**VORGEGEBENER TEXT**.

Die politische Lage in Abchasien hat sich am Freitag zugespitzt. An diesem Tag sollte das Parlament der international nicht anerkannten Republik das Abkommen über die Investitionen aus Russland ratifizieren. Die Sitzung wurde aber aufgrund der von der Opposition angekündigten Proteste verschoben. Das hat die vor dem Parlament versammelte Menge nicht beruhigt, und sie begann, das Parlamentsgebäude zu stürmen. Wenige Tage zuvor hatten die Aktivisten eine wichtige Verkehrsader kurzzeitig gesperrt.
Zunächst hatten die Aktivisten den Zaun zum Gelände zerstört, dann drangen sie über die Fenster ins Innere des Gebäudes ein. Polizei und Wachpersonal versuchten zunächst, die Versammelten mit Tränengas zu zerstreuen, und es kam kurzzeitig zu einem Handgemenge, woraufhin mehrere Menschen verletzt wurden. Schließlich gaben die Polizisten den Widerstand auf und verließen das Parlament. Nach Angaben von Sputnik Abchasia übernahmen die Aktivisten die Kontrolle über das ganze Regierungsviertel.

**ZUR AUFGABE**. Schreib den Text über die Lage in Abchasien ab "Zunächst hatten die" und weiter bis "das ganze Regierungsviertel." noch einmal auf. Aktualisiere ihn dabei so, dass "Pfefferspray" statt "Tränengas" steht.

**Gesammelte Daten**.
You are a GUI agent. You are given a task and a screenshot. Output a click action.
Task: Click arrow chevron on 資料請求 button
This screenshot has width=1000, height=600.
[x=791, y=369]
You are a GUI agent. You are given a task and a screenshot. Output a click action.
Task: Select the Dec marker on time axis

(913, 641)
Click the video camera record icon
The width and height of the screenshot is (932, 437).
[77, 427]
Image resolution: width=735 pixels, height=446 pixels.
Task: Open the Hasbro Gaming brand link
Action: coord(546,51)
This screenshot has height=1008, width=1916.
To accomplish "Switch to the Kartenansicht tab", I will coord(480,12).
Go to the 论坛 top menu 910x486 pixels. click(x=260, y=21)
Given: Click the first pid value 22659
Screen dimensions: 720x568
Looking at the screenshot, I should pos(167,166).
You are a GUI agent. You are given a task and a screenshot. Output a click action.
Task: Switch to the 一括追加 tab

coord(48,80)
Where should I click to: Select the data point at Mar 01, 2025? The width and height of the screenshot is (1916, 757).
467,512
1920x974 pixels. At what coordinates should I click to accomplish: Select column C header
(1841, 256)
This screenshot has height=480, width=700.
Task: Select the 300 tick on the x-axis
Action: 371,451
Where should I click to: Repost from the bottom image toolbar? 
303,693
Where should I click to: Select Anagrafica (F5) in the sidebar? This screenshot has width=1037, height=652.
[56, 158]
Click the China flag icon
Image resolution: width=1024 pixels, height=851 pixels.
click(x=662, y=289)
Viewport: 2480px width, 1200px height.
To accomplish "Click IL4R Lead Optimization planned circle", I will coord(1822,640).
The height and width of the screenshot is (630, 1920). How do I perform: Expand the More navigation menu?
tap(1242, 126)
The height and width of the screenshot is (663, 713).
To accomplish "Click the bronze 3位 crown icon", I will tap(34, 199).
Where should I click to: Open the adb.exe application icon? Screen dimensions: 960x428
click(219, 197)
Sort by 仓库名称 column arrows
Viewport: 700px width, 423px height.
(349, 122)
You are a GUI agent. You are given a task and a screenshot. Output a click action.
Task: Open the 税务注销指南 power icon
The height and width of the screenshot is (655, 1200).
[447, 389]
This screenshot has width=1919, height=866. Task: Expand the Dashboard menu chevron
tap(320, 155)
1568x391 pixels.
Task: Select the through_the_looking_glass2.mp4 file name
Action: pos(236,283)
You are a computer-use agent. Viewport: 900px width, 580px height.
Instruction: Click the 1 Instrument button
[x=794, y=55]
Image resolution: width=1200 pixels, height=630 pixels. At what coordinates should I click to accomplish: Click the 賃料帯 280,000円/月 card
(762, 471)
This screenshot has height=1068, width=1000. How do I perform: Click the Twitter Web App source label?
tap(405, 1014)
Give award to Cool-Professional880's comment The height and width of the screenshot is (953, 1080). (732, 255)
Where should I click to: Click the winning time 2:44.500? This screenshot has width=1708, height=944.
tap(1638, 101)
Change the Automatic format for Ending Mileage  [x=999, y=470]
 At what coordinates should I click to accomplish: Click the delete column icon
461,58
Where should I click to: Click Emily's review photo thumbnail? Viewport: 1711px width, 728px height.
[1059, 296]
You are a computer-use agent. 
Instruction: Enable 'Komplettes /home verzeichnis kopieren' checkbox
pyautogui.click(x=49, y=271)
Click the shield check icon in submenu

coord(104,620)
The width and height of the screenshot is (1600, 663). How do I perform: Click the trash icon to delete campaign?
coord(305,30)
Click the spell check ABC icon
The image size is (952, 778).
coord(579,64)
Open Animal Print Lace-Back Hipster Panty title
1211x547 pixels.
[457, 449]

**SCHRIFTLICHE LÖSUNG**.
Zunächst hatten die Aktivisten den Zaun zum Gelände zerstört, dann drangen sie über die Fenster ins Innere des Gebäudes ein. Polizei und Wachpersonal versuchten zunächst, die Versammelten mit Pfefferspray zu zerstreuen, und es kam kurzzeitig zu einem Handgemenge, woraufhin mehrere Menschen verletzt wurden. Schließlich gaben die Polizisten den Widerstand auf und verließen das Parlament. Nach Angaben von Sputnik Abchasia übernahmen die Aktivisten die Kontrolle über das ganze Regierungsviertel.